MedStack Technology Compliance Policies

Cryptography

Use the best reasonably available cipher strength and key length

  • AES-256 cipher
  • 2048-bit keys

Use current standard open-source and vendor cryptographic methods and implementations

  • Follow independent expert guidance from standards organizations and academia.
  • Update protocols and configurations when older versions are found to be insecure.
CodeSectionTitle
OWASPCryptographic Storage Cheat SheetAlgorithms
OWASPCryptographic Storage Cheat SheetCustom Algorithms

Encrypt all data at rest

  • Encrypt data at rest using
    • For devices: the official vendor or standard open-source method (e.g. FileVault, dm-crypt and LUKS)
    • For infrastructure: a method provided by the cloud provider (e.g; full disk encryption, server-side encryption, storage encryption)

Encrypt all data in transit

  • Encrypt data during transmission over all networks (public and private)
  • Encrypt HTTPS/TLS connections using strong cryptography as defined by PCI DSS
CodeSectionTitle
PCI-DSSRequirement 4Encrypt transmission of cardholder data across open, public networks
HIPAA164.312(e)Transmission security

Manage cryptographic keys

  • Automate the entire key lifecycle
    • Centrally manage the distribution of keys.
    • Automate generating, storing, archiving, retrieving, distributing, retiring and destroying keys.
  • Protect keys
    • against modification or loss
    • for private keys, against unauthorized use and disclosure
  • Rotate keys when
    • a suspected breach occurs
    • an entity with access to the key must have its access removed
CodeSectionTitle
ISOA.10.1.2Key management
SOC2CC6.1The entity implements logical access security software, infrastructure, and architectures over protected information assets to protect them from security events to meet the entity’s objectives.

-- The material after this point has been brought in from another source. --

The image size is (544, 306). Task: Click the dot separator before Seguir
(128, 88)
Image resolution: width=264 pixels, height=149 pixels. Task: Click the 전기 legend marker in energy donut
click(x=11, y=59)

Use certificates to authenticate keys

  • Protect endpoints with certificates.
  • Use commonly accepted and independently trusted signing authorities for all public endpoint certificates.

Legal compliance

  • Cryptographic controls shall be used in compliance with all relevant agreements, legislation and regulations.
CodeSectionTitle
ISOA.18.1.5Regulation of cryptographic controls

Enforcement

  • Responsible party: All managers and supervisors
  • sanctions: standard

References

CodeSectionTitle
ISOA.10.1Cryptographic controls
ISOA.10.1.1Policy on the use of cryptographic controls
HIPAA164.312(a)(2)(iv)Encryption and decryption
SOC2CC6.1The entity implements logical access security software, infrastructure, and architectures over protected information assets to protect them from security events to meet the entity’s objectives.